[Records from a collection]
==================================================
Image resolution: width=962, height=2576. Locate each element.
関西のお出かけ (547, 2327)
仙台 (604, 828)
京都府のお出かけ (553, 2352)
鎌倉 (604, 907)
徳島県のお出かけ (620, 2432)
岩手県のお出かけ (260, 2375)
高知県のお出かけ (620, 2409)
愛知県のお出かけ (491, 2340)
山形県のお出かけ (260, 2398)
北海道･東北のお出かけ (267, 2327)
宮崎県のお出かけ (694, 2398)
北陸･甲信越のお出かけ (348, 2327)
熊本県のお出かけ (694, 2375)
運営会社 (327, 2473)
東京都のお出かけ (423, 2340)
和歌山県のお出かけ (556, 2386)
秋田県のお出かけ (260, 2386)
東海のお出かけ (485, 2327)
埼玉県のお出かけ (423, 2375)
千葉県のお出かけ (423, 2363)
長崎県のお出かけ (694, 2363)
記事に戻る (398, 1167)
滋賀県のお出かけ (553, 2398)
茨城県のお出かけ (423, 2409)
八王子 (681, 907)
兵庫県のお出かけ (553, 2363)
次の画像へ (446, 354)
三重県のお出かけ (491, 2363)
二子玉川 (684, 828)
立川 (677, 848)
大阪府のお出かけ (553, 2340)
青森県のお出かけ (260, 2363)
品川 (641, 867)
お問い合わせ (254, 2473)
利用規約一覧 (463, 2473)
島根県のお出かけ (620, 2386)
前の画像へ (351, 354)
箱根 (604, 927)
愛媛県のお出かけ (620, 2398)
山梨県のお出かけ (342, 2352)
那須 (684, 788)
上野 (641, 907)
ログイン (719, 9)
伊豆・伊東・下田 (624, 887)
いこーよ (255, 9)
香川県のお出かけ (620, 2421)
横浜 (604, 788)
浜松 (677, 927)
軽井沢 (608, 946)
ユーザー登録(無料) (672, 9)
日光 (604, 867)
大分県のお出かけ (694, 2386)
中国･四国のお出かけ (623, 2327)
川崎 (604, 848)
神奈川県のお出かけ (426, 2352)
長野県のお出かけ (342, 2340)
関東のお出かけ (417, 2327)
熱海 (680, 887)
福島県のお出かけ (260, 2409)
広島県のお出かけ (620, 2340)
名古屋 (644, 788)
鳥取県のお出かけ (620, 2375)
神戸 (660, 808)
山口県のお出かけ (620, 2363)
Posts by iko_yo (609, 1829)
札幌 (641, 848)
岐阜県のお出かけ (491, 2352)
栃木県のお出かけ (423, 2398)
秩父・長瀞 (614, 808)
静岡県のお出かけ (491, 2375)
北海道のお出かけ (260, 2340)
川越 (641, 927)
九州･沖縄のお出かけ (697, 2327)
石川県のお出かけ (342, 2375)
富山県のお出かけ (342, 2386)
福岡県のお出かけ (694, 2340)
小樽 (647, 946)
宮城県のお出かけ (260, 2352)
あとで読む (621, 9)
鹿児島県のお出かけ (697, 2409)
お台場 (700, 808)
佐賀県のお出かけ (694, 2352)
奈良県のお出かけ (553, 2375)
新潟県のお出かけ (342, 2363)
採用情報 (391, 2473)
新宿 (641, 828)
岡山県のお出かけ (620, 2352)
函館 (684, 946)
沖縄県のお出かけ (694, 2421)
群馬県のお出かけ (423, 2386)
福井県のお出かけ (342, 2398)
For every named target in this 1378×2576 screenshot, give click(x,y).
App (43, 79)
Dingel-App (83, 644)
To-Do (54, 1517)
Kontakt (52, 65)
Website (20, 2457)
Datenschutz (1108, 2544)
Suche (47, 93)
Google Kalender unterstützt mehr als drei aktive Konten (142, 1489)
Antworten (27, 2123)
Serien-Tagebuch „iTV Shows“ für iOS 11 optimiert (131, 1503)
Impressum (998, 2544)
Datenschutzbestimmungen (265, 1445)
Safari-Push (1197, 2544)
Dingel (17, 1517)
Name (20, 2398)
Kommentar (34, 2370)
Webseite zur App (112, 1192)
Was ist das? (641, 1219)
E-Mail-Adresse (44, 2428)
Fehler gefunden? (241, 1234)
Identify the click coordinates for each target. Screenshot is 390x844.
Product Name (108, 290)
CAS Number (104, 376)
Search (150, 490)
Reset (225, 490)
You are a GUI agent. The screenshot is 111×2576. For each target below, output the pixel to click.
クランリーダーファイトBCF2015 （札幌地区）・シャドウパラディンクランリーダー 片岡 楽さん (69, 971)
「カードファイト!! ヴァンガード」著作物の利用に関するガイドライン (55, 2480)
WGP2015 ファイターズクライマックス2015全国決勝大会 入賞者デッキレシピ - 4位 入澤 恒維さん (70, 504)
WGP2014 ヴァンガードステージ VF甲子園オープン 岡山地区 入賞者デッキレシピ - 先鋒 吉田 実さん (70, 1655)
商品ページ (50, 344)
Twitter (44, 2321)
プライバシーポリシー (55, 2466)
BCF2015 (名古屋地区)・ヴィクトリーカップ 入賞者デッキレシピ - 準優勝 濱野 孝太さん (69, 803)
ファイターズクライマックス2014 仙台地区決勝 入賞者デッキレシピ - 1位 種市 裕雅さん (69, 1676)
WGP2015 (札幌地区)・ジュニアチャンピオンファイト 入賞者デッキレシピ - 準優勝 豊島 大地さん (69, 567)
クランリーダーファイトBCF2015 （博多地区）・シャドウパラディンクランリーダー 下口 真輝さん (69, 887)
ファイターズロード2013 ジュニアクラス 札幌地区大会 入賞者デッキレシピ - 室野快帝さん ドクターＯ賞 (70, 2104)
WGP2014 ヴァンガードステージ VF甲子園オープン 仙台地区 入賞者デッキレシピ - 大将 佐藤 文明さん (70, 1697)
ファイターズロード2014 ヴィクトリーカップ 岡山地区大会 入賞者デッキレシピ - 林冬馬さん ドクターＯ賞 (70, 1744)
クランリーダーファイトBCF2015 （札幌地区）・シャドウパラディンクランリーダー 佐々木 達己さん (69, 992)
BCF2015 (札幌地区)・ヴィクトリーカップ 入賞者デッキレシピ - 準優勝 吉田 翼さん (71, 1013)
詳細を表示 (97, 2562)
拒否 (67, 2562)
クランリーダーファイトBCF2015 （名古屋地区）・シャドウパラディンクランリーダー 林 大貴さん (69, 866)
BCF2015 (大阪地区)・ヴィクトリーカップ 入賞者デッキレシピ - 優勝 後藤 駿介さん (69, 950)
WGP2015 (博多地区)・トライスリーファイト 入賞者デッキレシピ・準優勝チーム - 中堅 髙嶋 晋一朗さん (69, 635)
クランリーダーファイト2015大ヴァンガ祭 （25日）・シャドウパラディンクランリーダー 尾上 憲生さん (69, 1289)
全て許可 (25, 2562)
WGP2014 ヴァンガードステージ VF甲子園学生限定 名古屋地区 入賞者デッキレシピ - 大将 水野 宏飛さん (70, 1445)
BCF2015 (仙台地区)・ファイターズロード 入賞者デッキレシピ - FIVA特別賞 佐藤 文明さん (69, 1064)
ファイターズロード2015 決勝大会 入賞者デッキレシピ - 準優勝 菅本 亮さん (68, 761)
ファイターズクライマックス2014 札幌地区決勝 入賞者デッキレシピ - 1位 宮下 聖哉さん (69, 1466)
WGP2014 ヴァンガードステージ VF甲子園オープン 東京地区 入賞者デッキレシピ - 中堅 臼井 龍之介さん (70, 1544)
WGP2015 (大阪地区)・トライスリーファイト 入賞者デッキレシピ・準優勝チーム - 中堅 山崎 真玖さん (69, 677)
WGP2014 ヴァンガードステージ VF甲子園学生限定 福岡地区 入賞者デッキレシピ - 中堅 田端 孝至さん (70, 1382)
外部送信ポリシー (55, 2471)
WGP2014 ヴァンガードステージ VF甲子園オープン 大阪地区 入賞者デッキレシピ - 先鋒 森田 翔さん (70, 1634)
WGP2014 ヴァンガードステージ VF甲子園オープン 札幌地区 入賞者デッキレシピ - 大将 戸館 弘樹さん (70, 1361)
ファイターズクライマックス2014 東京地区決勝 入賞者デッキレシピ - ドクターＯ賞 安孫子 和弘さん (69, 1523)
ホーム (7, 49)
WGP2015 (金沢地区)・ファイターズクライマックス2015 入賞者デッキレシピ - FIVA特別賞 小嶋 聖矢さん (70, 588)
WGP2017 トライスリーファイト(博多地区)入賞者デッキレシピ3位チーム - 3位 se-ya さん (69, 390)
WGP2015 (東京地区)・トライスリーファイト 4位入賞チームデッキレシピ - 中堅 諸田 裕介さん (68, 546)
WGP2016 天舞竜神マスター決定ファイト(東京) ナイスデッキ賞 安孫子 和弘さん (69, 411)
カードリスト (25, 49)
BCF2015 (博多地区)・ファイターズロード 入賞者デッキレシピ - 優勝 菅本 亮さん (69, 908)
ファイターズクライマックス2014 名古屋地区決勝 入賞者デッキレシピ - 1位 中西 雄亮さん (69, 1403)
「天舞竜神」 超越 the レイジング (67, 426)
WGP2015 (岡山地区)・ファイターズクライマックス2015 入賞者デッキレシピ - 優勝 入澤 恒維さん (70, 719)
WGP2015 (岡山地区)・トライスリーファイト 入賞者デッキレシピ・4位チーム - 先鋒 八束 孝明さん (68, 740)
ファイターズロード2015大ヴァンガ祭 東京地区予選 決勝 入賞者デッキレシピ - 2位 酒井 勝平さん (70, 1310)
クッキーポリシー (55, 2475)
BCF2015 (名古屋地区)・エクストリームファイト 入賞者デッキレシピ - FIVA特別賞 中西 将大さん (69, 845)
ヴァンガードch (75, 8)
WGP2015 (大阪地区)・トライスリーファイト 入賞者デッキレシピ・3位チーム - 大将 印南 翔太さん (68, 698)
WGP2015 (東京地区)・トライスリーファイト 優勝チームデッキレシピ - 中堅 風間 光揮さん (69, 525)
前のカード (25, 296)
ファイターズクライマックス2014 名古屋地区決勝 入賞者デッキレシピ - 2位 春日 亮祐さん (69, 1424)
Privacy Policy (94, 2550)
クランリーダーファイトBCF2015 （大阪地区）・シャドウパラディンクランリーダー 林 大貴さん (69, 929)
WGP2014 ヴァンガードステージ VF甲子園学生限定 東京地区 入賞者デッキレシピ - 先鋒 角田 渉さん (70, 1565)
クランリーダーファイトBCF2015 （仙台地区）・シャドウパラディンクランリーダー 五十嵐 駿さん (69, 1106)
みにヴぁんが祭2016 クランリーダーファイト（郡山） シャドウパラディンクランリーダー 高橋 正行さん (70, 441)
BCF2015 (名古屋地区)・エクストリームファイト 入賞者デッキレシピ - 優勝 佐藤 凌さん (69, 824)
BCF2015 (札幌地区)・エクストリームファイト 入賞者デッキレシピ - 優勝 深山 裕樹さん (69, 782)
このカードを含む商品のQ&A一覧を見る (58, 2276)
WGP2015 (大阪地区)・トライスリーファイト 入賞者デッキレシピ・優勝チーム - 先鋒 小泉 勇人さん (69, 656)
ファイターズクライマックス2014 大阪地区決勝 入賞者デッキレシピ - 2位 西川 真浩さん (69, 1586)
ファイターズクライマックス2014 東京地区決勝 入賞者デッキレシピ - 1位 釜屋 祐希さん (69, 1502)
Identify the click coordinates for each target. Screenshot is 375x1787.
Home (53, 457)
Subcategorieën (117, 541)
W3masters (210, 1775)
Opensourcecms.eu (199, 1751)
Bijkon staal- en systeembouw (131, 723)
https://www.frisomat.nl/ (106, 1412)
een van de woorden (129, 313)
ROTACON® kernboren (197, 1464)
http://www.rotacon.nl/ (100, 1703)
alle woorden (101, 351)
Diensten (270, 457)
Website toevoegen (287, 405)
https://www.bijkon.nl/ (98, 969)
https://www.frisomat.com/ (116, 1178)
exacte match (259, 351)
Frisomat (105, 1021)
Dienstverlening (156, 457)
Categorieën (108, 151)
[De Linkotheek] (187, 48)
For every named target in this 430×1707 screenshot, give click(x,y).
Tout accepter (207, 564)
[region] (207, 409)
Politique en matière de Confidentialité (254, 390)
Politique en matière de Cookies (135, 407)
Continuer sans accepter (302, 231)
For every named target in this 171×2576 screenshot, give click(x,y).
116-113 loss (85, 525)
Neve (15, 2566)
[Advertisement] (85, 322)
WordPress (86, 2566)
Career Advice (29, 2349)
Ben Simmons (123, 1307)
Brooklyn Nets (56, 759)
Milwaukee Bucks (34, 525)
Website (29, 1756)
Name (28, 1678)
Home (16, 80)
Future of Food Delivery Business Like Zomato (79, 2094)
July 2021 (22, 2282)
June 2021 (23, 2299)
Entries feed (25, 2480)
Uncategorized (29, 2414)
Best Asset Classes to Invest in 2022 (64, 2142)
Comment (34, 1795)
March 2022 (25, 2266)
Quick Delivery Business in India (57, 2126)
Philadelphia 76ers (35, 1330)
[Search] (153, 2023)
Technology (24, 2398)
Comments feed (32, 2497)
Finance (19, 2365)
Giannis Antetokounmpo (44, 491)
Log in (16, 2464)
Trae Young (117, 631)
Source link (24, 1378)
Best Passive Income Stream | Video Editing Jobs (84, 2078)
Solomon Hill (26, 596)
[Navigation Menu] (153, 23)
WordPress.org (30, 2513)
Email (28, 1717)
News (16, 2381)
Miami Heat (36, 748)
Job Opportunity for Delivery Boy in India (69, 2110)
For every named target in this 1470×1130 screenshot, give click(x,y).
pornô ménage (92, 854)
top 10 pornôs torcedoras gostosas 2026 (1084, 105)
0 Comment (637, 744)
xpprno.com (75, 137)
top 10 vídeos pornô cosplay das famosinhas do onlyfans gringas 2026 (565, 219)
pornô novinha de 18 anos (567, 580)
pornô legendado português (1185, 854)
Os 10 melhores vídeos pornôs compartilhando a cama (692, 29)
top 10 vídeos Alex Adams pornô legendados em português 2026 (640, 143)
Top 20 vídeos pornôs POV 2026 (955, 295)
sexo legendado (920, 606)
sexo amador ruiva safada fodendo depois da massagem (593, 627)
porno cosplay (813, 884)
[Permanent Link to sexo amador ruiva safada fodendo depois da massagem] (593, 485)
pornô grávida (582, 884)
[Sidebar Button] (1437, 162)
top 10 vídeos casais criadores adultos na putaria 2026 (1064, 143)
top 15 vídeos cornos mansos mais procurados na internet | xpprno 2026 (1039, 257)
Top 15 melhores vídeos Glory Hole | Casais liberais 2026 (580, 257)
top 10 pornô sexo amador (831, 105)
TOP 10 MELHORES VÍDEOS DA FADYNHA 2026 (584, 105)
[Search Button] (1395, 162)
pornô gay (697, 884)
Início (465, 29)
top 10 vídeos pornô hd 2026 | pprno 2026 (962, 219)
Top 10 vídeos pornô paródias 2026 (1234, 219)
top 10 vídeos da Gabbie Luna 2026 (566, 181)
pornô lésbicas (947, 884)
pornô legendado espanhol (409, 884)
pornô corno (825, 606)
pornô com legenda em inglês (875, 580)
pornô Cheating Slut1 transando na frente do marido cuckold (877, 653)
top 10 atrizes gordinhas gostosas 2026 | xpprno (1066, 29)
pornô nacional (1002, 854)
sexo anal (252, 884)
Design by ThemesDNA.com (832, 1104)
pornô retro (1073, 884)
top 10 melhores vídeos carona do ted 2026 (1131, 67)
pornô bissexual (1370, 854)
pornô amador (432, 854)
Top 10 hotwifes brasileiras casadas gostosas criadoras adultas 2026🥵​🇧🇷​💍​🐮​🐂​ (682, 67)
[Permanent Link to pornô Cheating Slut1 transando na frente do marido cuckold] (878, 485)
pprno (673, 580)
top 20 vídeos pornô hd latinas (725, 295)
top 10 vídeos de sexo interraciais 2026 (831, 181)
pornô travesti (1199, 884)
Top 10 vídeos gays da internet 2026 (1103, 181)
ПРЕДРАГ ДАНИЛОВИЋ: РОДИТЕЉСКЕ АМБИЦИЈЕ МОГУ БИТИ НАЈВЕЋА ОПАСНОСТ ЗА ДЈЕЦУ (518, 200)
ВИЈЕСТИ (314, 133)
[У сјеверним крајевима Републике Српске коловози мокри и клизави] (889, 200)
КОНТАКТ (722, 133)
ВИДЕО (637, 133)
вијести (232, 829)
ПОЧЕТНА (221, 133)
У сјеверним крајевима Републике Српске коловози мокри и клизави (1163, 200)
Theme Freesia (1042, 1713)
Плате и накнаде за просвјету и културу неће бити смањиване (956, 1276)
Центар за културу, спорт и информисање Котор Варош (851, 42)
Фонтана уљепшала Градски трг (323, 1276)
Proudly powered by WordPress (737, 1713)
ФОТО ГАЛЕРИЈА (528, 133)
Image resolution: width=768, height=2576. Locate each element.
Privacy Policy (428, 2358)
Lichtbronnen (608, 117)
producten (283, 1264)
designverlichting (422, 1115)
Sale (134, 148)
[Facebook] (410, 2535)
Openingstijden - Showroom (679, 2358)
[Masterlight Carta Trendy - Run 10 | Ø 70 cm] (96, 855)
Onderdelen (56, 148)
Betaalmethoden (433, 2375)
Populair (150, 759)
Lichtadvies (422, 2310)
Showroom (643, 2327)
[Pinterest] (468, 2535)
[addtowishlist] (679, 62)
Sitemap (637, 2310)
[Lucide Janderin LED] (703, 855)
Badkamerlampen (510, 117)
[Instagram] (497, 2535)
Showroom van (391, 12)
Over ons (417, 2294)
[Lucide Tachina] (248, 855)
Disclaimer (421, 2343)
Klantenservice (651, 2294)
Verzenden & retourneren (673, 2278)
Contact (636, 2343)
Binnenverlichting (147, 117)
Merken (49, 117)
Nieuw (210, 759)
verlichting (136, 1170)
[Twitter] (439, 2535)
==================================================
What to do:
Using the records above, select and copy every line that has the word "Lucide".

Written response:
[Lucide Janderin LED] (703, 855)
[Lucide Tachina] (248, 855)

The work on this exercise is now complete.